=== DATA FOR REVIEW ===

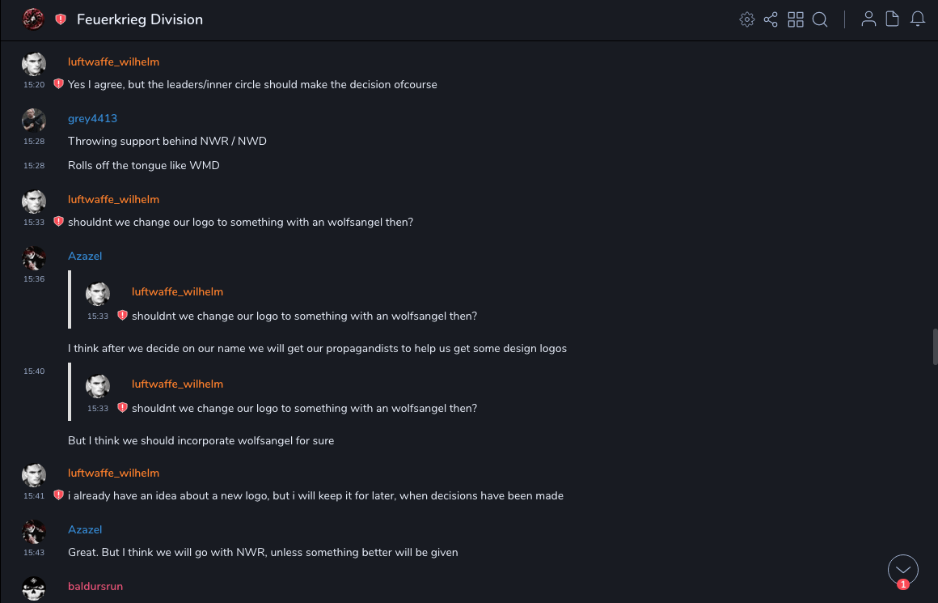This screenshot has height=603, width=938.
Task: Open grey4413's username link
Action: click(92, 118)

===
=== DATA FOR REVIEW ===

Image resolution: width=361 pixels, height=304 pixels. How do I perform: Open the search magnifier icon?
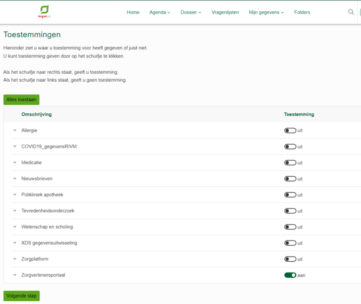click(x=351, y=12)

===
=== DATA FOR REVIEW ===

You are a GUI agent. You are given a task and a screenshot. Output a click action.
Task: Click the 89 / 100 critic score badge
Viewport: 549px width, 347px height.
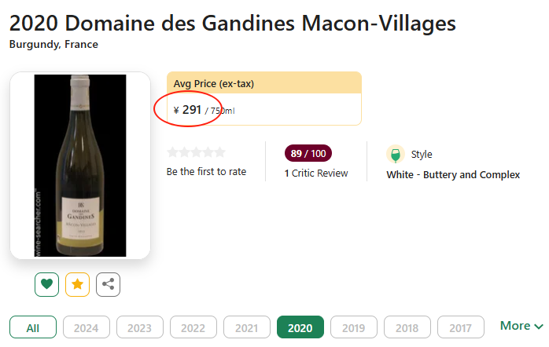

===

◆ **TASK STATEMENT**
What you give back should be exactly the lines of the data above from the line with "You are a GUI" through the line with "Viewport: 549px width, 347px height.", both of those included, and nothing more.

◆ **RESPONSE BOX**
You are a GUI agent. You are given a task and a screenshot. Output a click action.
Task: Click the 89 / 100 critic score badge
Viewport: 549px width, 347px height.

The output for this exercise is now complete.